José Mourinho na Faculdade de Motricidade Humana, em Lisboa, a dar uma aula aos alunos da pós-graduação High Performance Football Coaching
Nuno Botelho

É aqui que reside a diferença essencial entre Mourinho e Guardiola. Enquanto o português se adaptou e adapta frequentemente a sua equipa - "acho que todas as equipas são melhores quando se adaptam" -, o espanhol implementa a sua forma de jogar característica por onde passa - e tem mostrado que mesmo em Inglaterra um futebol baseado na posse da bola e na associação com os colegas pode funcionar em pleno (como costumam questionar os ingleses: sim, ele consegue fazê-lo mesmo numa noite fria e chuvosa em Stoke).

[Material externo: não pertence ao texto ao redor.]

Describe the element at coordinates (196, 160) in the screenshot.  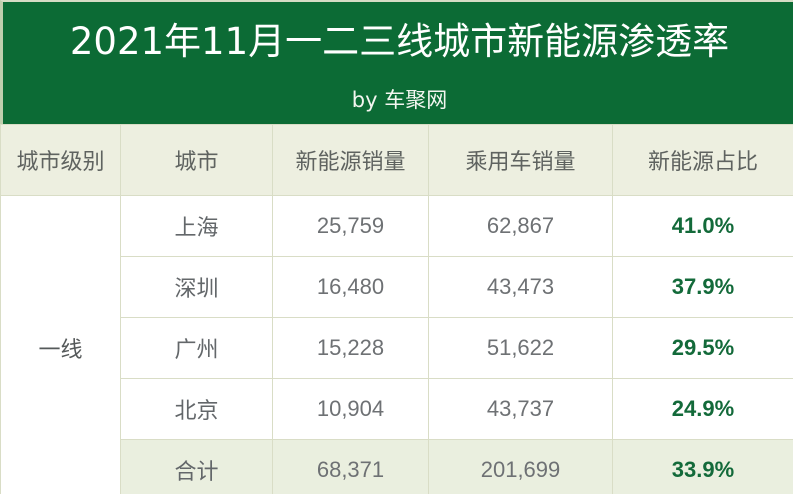
I see `column-header-city: 城市` at that location.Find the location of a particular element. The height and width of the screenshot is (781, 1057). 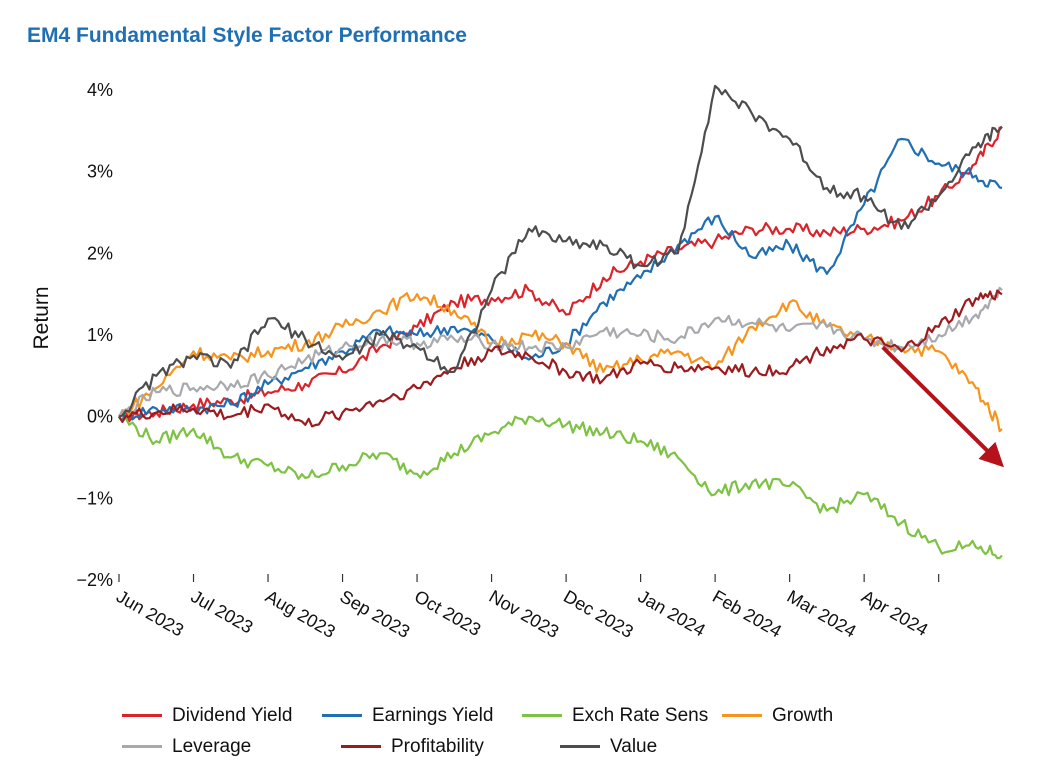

Ambos os treinadores querem controlar os respetivos jogos, mas fazem-no sob perspetivas claramente antagónicas: Guardiola quer ter a bola sempre que possível, para conseguir desorganizar o adversário e criar espaço para ter o maior número de oportunidades de golo; Mourinho quer, primeiro, negar ao adversário espaço para criar oportunidades e só depois procurar infligir-lhe golpes certeiros (especialmente nos jogos grandes, como fez com o Tottenham e com o Arsenal - venceu ambos).

As estratégias podem ser diferentes, mas o objetivo é igual: ganhar. "Nisso, somos gémeos", admitiu Guardiola, na antevisão do dérbi. "Queremos ganhar troféus. Acho que o Antonio Conte [treinador do Chelsea], o Jürgen [Klopp, treinador do Liverpool] e o Mauricio [Pochettino, treinador do Tottenham] são assim também", acrescentou o treinador espanhol.

Pep Guardiola treina o Manchester City desde 2016/17
Clive Brunskill/Getty

Neste momento, quem anda a ganhar mais é o City, que já leva 13 vitórias consecutivas na Premier League - será um recorde nacional caso chegue aos 14 - e lidera a tabela com 43 pontos em 15 jogos. Mas o United, 2º classificado, tem de ganhar este jogo decisivo, porque vai com oito pontos de atraso em relação ao rival - em caso de derrota, a margem é praticamente irrecuperável.

"Não sabemos o que pode acontecer. Há muitas coisas que não podem ser controladas. Somos melhor equipa do que no ano passado e o City também. Podemos vencer a Premier League, mas há outras equipas que podem ser campeãs", disse Mourinho, na antevisão do jogo, menosprezando um dos pontos fracos do City: a defesa das bolas paradas, especialmente devido à estatura da maioria dos seus jogadores. "Acho que o duelo com o Mata vai ser simples para o Kompany", gracejou.

Mas a verdade é que é aí que o United pode infligir mais danos no City, com as "torres" Lukaku, Fellaini e Matic (Pogba está suspenso), por exemplo. Contra o Southampton, a equipa de Guardiola sofreu um golo num canto - e podia ter sofrido bem mais. Mas Guardiola não está preocupado. "Até agora não nos podemos queixar em termos de resultados e especialmente em termos da nossa forma de jogar. Basta verem as estatísticas de cada jogo, além da forma como jogamos: somos melhores em criação de oportunidades de golo, em posse de bola e em oportunidades concedidas ao adversário", disse.

"Mas o United também é fantástico nisso. Quando as estatísticas lhes são favoráveis, ganham, e, quando não são, conseguem ganhar na mesma, como ganharam no Emirates, um dos estádios mais difíceis, por 3-1. Concederam 33 remates ao Arsenal, mas ganharam 3-1. Poucas equipas no mundo conseguem fazer isso. Por isso é que temos de ter cuidado. Podemos controlar o jogo, podemos jogar bem, mas eles também sabem ganhar", acrescentou Guardiola, que rejeitou a dicotomia simples "ofensivo/defensivo".

"Nunca critico os meus colegas pela forma como jogam. Nunca o fiz no passado, não irei fazê-lo. O futebol é magnífico precisamente por causa disso, porque cada treinador tem a sua maneira de querer jogar. Há diferentes formas de apreciar o futebol. É tão simples quanto isso." Domingo, às 16h30, cada adepto apreciará aquela que preferir.